Goal of the exercise = Transcribe the data exactly. Leave nothing out.

Extracted material =
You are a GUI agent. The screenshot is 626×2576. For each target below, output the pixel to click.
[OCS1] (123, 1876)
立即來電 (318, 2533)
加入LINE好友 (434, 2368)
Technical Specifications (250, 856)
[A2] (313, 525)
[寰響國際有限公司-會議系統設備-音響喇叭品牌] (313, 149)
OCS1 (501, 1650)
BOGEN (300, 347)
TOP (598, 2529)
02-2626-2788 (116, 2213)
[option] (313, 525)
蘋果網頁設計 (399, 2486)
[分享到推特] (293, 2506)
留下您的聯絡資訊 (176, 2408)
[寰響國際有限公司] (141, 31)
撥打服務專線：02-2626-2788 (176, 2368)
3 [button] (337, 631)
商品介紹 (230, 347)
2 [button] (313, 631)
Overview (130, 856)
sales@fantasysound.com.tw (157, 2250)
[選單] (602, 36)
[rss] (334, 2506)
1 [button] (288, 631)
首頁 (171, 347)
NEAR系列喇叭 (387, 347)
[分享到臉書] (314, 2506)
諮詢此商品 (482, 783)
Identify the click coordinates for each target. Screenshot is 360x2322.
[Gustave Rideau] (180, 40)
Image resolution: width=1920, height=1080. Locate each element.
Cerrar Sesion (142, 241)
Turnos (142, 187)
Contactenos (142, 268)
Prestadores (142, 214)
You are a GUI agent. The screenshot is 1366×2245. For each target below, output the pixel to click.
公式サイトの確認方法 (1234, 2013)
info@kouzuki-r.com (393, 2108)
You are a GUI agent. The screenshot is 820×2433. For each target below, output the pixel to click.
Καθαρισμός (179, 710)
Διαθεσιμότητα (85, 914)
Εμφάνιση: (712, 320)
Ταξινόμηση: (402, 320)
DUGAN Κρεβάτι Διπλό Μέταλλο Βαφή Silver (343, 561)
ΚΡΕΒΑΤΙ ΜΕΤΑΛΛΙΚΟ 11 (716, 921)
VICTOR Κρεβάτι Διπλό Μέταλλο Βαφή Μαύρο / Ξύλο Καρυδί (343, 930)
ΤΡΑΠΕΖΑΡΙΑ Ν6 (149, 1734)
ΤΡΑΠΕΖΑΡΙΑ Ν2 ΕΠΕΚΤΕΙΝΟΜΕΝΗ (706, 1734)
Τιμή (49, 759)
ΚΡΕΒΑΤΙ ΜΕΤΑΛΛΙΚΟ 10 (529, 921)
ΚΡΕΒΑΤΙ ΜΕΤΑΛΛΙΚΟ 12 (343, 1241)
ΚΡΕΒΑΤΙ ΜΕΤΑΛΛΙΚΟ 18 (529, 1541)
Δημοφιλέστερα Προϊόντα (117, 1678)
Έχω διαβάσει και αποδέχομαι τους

Reply =
You are a GUI agent. The screenshot is 626×2576. For each target below, output the pixel to click.
[OCS1] (123, 1876)
立即來電 (318, 2533)
加入LINE好友 (434, 2368)
Technical Specifications (250, 856)
[A2] (313, 525)
[寰響國際有限公司-會議系統設備-音響喇叭品牌] (313, 149)
OCS1 (501, 1650)
BOGEN (300, 347)
TOP (598, 2529)
02-2626-2788 (116, 2213)
[option] (313, 525)
蘋果網頁設計 (399, 2486)
[分享到推特] (293, 2506)
留下您的聯絡資訊 (176, 2408)
[寰響國際有限公司] (141, 31)
撥打服務專線：02-2626-2788 (176, 2368)
3 [button] (337, 631)
商品介紹 (230, 347)
2 [button] (313, 631)
Overview (130, 856)
sales@fantasysound.com.tw (157, 2250)
[選單] (602, 36)
[rss] (334, 2506)
1 [button] (288, 631)
首頁 (171, 347)
NEAR系列喇叭 (387, 347)
[分享到臉書] (314, 2506)
諮詢此商品 (482, 783)
Identify the click coordinates for each target. Screenshot is 360x2322.
[Gustave Rideau] (180, 40)
Image resolution: width=1920, height=1080. Locate each element.
Cerrar Sesion (142, 241)
Turnos (142, 187)
Contactenos (142, 268)
Prestadores (142, 214)
You are a GUI agent. The screenshot is 1366×2245. For each target below, output the pixel to click.
公式サイトの確認方法 (1234, 2013)
info@kouzuki-r.com (393, 2108)
You are a GUI agent. The screenshot is 820×2433. For each target below, output the pixel to click.
Καθαρισμός (179, 710)
Διαθεσιμότητα (85, 914)
Εμφάνιση: (712, 320)
Ταξινόμηση: (402, 320)
DUGAN Κρεβάτι Διπλό Μέταλλο Βαφή Silver (343, 561)
ΚΡΕΒΑΤΙ ΜΕΤΑΛΛΙΚΟ 11 (716, 921)
VICTOR Κρεβάτι Διπλό Μέταλλο Βαφή Μαύρο / Ξύλο Καρυδί (343, 930)
ΤΡΑΠΕΖΑΡΙΑ Ν6 (149, 1734)
ΤΡΑΠΕΖΑΡΙΑ Ν2 ΕΠΕΚΤΕΙΝΟΜΕΝΗ (706, 1734)
Τιμή (49, 759)
ΚΡΕΒΑΤΙ ΜΕΤΑΛΛΙΚΟ 10 (529, 921)
ΚΡΕΒΑΤΙ ΜΕΤΑΛΛΙΚΟ 12 (343, 1241)
ΚΡΕΒΑΤΙ ΜΕΤΑΛΛΙΚΟ 18 (529, 1541)
Δημοφιλέστερα Προϊόντα (117, 1678)
Έχω διαβάσει και αποδέχομαι τους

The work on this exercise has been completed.